Gary Trott, Cree vice-president of intelligent lighting, says: ‘SmartCast PoE provides the technology to make the lights smart and the platform to deploy intelligence across commercial buildings. These buildings have a multiplicity of complex systems such as HVAC, plumbing, smoke and fire, security and safety that must respond to dynamic conditions. All are candidates for greater efficiency, control and interaction.’

If smart lighting is to bring the disruptive force of the IoT to everyone, certain obstacles must still be overcome. The absence of a single common networking protocol for the IoT makes it uncertain whether devices and components made by different companies will be able to communicate effectively with each other in the future, potentially putting the brakes on large scale roll outs. And an integrated IoT approach, linking lighting with other building systems, will require a major shift in how buildings services are designed, specified and procured.

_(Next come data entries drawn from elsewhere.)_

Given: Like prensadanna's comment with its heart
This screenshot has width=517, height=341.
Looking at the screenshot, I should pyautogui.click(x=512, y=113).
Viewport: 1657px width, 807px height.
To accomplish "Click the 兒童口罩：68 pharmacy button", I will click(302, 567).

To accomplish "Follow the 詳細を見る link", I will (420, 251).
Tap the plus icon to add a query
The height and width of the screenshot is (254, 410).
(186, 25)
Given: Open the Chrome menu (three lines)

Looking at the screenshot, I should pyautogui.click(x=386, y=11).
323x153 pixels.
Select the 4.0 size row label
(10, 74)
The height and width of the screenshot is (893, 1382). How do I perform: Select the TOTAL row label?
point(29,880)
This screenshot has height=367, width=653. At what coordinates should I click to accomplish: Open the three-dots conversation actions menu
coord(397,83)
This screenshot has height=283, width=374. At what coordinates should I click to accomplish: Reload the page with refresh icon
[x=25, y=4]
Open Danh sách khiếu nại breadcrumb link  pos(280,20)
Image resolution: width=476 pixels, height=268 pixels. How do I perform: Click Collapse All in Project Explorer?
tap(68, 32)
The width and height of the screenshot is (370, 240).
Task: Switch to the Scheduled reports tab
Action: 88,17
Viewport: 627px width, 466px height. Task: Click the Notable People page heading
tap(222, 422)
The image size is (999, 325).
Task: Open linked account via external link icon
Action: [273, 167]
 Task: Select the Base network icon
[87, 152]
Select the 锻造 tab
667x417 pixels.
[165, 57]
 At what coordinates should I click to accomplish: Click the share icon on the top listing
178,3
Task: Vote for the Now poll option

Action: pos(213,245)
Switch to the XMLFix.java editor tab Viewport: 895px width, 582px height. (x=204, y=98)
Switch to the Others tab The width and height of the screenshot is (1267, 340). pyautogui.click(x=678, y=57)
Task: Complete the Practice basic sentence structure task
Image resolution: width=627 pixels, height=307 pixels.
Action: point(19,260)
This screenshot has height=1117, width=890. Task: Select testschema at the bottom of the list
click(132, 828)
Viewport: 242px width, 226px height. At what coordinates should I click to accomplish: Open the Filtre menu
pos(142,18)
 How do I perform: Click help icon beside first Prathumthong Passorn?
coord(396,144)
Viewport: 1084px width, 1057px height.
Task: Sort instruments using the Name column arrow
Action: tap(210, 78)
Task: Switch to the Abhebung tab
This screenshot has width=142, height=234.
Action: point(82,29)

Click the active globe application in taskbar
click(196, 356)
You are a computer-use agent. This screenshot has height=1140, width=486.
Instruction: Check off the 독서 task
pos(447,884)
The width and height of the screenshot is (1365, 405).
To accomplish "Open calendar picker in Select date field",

Tridonic’s Blazey says: ‘It is traditionally quite easy to deploy a lighting system. You buy the lights from a luminaire manufacturer, it installs drivers to enable them to communicate in a standard like DALI, and the contractor knows this requires a five core cable to run through the building. With the IoT there is much more to understand, such as how the lighting will integrate and communicate with other devices and, when procuring for a major scheme, what aspects should be incorporated into which packages. None of this is yet set in stone.’

Tridonic and others are running pilots to determine how different project stakeholders will engage in the design and delivery of IoT systems at scale in buildings. These trials will be vital for the IoT to move from technology buzzword to rapidly expanding market.